Police Reform Campaign Responds to NYPD Body Camera Announcement

In response to Mayor de Blasio and the NYPD announcing a sped-up expansion of the use of body-worn cameras to all officers, Communities United for Police Reform released the following statement from spokesperson Mark Winston Griffith, executive director of Brooklyn Movement Center.

"Body-worn cameras (BWCs) don’t equate to police accountability and transparency on their own, and the mayor and NYPD are too eagerly seeking to claim they do to compensate for their poor record on police accountability and transparency. Studies have shown that BWCs have not delivered those results, and the NYPD’s policies on the cameras, lack of discipline for police misconduct, and refusing to release basic information about the status of police brutality cases undermine any stated goals related to police accountability and transparency. The NYPD’s policy on public access to the footage is regressive and gives the NYPD unilateral and unchecked control over the captured footage and its release, while the rules on when officers must turn cameras on are equally bad. This makes it nearly impossible that New Yorkers subject to police brutality caught on these cameras – if captured at all – will be able to access their own footage in a reasonably convenient way. Nonetheless, capturing police brutality on camera also means nothing if the NYPD refuses to hold its officers accountable in a timely and meaningful way, as continues to be true with the officers who killed Eric Garner and others who have brutalized countless other New Yorkers. The court-ordered pilot program that initiated the NYPD’s use of body cameras hasn’t even been completed, and an expansion before the plaintiffs and court can make a thoughtful assessment is premature.”
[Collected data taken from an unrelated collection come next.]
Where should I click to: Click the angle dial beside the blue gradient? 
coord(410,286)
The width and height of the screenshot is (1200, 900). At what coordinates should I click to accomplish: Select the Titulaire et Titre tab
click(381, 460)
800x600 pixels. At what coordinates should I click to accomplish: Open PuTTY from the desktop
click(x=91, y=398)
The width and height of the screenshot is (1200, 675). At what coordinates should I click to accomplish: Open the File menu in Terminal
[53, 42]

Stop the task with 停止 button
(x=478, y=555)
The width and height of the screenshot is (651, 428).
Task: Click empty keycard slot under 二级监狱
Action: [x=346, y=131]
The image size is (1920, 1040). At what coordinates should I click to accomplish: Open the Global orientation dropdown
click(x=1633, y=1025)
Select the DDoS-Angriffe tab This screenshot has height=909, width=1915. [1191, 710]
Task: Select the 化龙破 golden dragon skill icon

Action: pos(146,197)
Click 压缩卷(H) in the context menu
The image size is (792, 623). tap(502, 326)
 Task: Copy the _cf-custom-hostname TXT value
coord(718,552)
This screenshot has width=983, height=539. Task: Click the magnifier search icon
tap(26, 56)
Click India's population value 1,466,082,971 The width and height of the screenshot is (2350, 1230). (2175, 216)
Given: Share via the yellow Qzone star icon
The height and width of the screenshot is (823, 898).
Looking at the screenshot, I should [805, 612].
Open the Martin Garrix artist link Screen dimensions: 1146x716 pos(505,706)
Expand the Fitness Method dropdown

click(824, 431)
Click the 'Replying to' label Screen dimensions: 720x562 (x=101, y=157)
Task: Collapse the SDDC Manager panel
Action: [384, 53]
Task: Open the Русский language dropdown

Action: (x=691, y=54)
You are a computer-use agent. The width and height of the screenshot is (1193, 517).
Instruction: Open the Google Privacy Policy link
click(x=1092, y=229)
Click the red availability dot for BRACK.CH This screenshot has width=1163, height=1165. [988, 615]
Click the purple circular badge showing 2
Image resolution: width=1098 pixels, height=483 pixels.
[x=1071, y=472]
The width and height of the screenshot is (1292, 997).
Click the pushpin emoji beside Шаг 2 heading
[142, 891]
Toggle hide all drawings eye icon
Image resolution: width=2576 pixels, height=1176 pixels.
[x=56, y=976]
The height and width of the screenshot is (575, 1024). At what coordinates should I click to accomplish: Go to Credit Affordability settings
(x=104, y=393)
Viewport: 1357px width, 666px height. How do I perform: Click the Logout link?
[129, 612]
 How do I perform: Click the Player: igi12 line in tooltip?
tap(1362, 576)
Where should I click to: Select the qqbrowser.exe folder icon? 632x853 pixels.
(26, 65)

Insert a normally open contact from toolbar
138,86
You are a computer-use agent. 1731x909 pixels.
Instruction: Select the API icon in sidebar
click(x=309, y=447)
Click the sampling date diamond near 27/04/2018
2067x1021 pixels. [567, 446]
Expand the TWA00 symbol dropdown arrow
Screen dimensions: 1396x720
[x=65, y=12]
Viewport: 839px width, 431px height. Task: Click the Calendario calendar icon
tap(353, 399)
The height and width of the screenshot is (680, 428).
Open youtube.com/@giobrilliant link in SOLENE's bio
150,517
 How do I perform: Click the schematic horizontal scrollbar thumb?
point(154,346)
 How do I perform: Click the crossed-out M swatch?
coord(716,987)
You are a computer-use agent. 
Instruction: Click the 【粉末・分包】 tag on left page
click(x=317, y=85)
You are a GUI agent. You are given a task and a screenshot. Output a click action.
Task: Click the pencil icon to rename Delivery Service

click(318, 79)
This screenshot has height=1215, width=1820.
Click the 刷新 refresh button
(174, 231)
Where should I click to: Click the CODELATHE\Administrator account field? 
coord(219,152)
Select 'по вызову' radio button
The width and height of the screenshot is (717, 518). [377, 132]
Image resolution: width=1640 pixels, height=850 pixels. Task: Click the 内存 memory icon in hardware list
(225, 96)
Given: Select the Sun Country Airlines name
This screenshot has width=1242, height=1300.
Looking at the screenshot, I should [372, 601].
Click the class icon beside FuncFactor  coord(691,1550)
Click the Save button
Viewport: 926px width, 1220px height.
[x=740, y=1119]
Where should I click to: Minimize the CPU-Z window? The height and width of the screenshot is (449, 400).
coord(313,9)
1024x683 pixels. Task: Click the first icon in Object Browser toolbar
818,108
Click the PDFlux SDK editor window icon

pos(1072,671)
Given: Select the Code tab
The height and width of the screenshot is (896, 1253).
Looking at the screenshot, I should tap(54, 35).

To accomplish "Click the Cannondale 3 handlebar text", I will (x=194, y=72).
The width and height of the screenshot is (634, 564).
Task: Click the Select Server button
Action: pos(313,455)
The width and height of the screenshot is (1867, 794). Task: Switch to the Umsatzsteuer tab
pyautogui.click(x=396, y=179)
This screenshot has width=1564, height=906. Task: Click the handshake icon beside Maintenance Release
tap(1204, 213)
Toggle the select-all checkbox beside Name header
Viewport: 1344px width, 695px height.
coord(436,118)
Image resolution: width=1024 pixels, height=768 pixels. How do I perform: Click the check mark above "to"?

About Communities United for Police Reform

Communities United for Police Reform (CPR) is an unprecedented campaign to end discriminatory policing practices in New York, and to build a lasting movement that promotes public safety and policing practices based on cooperation and respect– not discriminatory targeting and harassment.

CPR brings together a movement of community members, lawyers, researchers and activists to work for change. The partners in this campaign come from all 5 boroughs, from all walks of life and represent many of those unfairly targeted the most by the NYPD. CPR is fighting for reforms that will promote community safety while ensuring that the NYPD protects and serves all New Yorkers.